Black Ice has the familiar riffs which define AC/DC but also came to influence generations of rock ‘n’ roll bands and listeners. The album upholds the AC/DC tradition while getting us to reminisce for their glory days.

I always groaned when AC/DC’s “You Shook Me All Night Long” came on at a high school dance (circa 1991). The song was tired, familiar, from the wrong generation, and with a locker room sexuality that made it seem cheap (“Knockin’ me out with those American thighs”). Perhaps I was already sensing that AC/DC would join the nostalgia ranks—with the songs my grandma hummed and the old songs that talked about making whoopee.

However, in the intervening years, somehow AC/DC went from tired to punchy, familiar (negatively) to celebrating the familiar, part of the old guard to the shoulders of giants on which we stand. Their dangerous sexuality is child’s play among the ranks today.

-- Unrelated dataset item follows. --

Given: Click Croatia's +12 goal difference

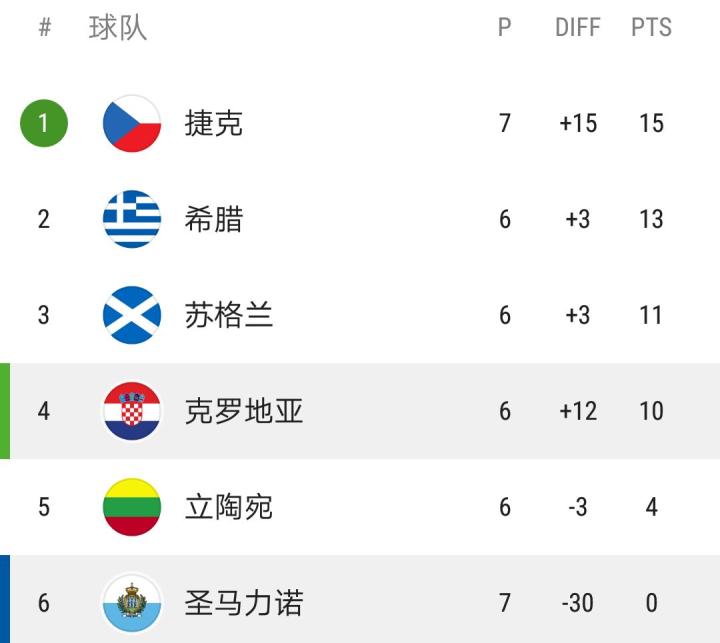Looking at the screenshot, I should (578, 411).
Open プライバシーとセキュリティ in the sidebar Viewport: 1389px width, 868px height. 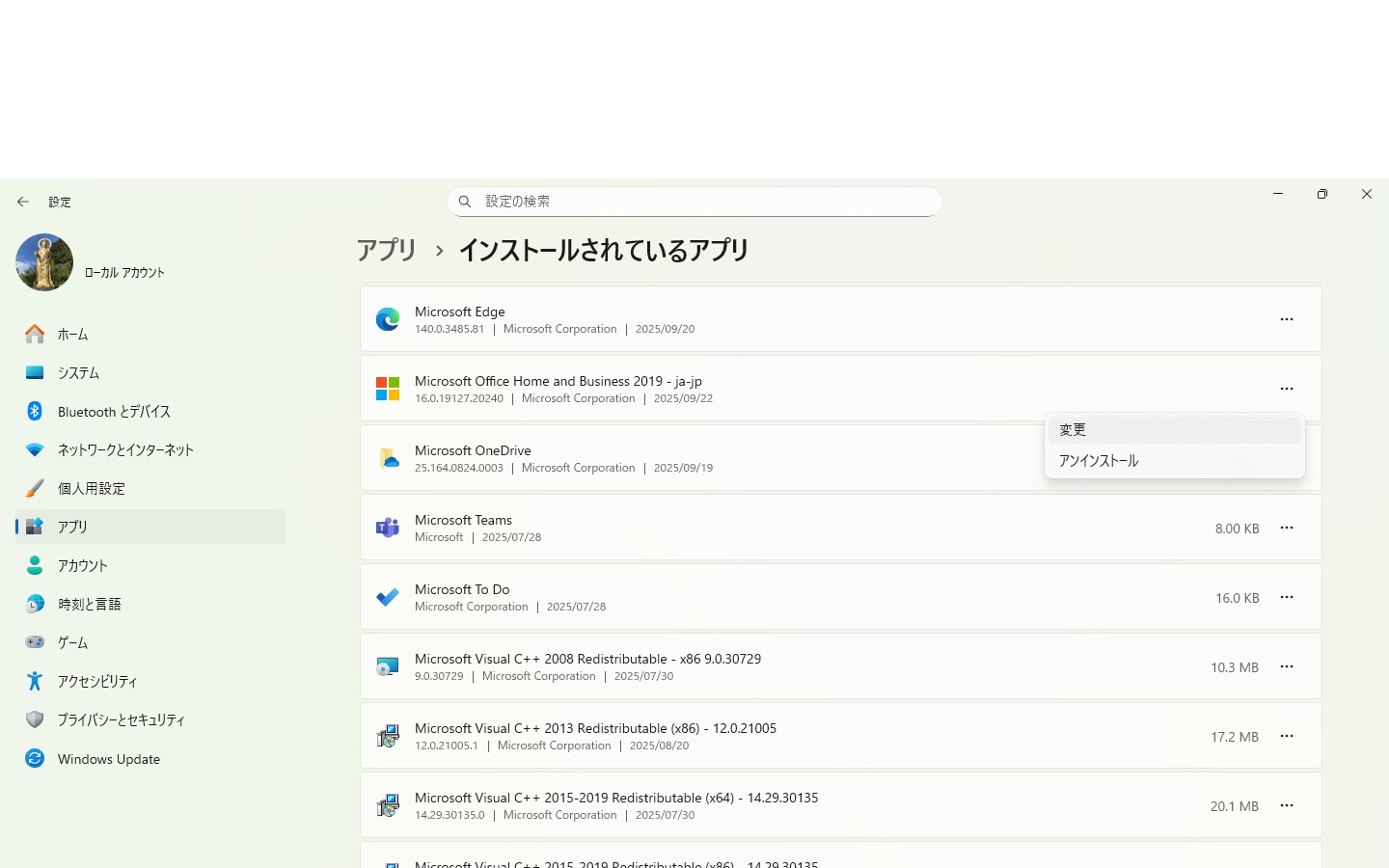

This is why Black Ice will be the first AC/DC album in my collection. (Something I never would have considered in high school as evidenced by the review I wrote of Razor’s Edge for the school newspaper). It’s good to have some nostalgic riffs in the stacks. I need a dose of muscle-shirt guitar and hard rock rhythms. It acts like a base to support all of the other rock ‘n’ roll on my shelves.